Just back from a brilliant week at the Edinburgh Fringe where as well as a week of shows in a packed city we ate very well largely without booking or queuing, thanks in part to the lovely people at Edinburgh Foody who directed us to some good places to eat in a city that, London excepted, must have more independent restaurants than anywhere in the UK.
We passed on fine dining at Kitchin or Martin Wishart, and went instead for fish and chips at Seadogs a chain of three good value restaurants in the city centre. Haddock cooked in oatmeal with chips and a glass of wine for less than a tenner was terrific value. Later in the week another branch Amore Dogs stayed open late especially for us when our show overran and fed six of us on pasta and pizza with amazing good grace. Thank you Amore.
We had the same charming service at Under the Stairs, a shabby chic cafe/bar where tables and chairs, G Plan sofas and old armchairs (along with a vintage wireless and singer sewing machine) are set up beneath a beamed, basement serving cocktails and plates of cheese and meat, pasta, fish cakes, and burgers.
More than once we gave up on the street theatre and despondent flyer-givers on the Royal Mile and hung our brollies and raincoats in the dark of Ecco Vino a pleasing wine bar at the bottom of Cockburn Street just off the Mile.

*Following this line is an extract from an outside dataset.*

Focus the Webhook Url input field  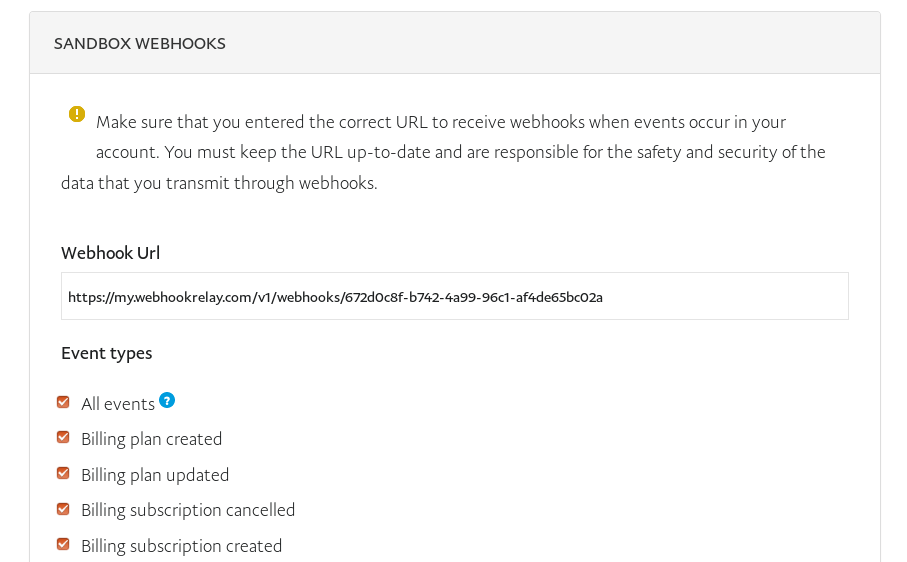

Museum dining has always been a hit and miss affair in Yorkshire. The Yorkshire Sculpture Park Café is OK. The Tiled Hall in Leeds Library serves mediocre food in a stunning setting and though it’s awhile since I’ve visited Golden Acre Park in Leeds the tea room has never been up to much. Even the new Hepworth Gallery in Wakefield, which might have done something interesting, disappoints.
They all ought to take a fact-finding trip to Edinburgh where the Royal Botanic Gardens offers not just beautiful gardens but the Gateway Restaurant where you can dine on a sunny terrace overlooking a pond of water lilies and bliss out as we did on a quality tomato and goat’s cheese tart and a chilled Sauvignon Blanc or at the National Gallery of Scotland where a charming maitre d’ brings you proper afternoon tea on a tiered cake stand or a nice piece of homemade Scottish shortbread.
The highlight though was the day we took off for North Berwick and ate at the Lobster Shack on the harbour wall. They only opened in April but were doing a rip-roaring trade in grilled lobster, langoustines, mussels and mackerel with chips in a cardboard box with seagulls wheeling round us and the gannets circling the distant Bass Rock. Licensed, too. Not a crab stick in sight. How about one for Scarborough, Filey, Whitby and Brid?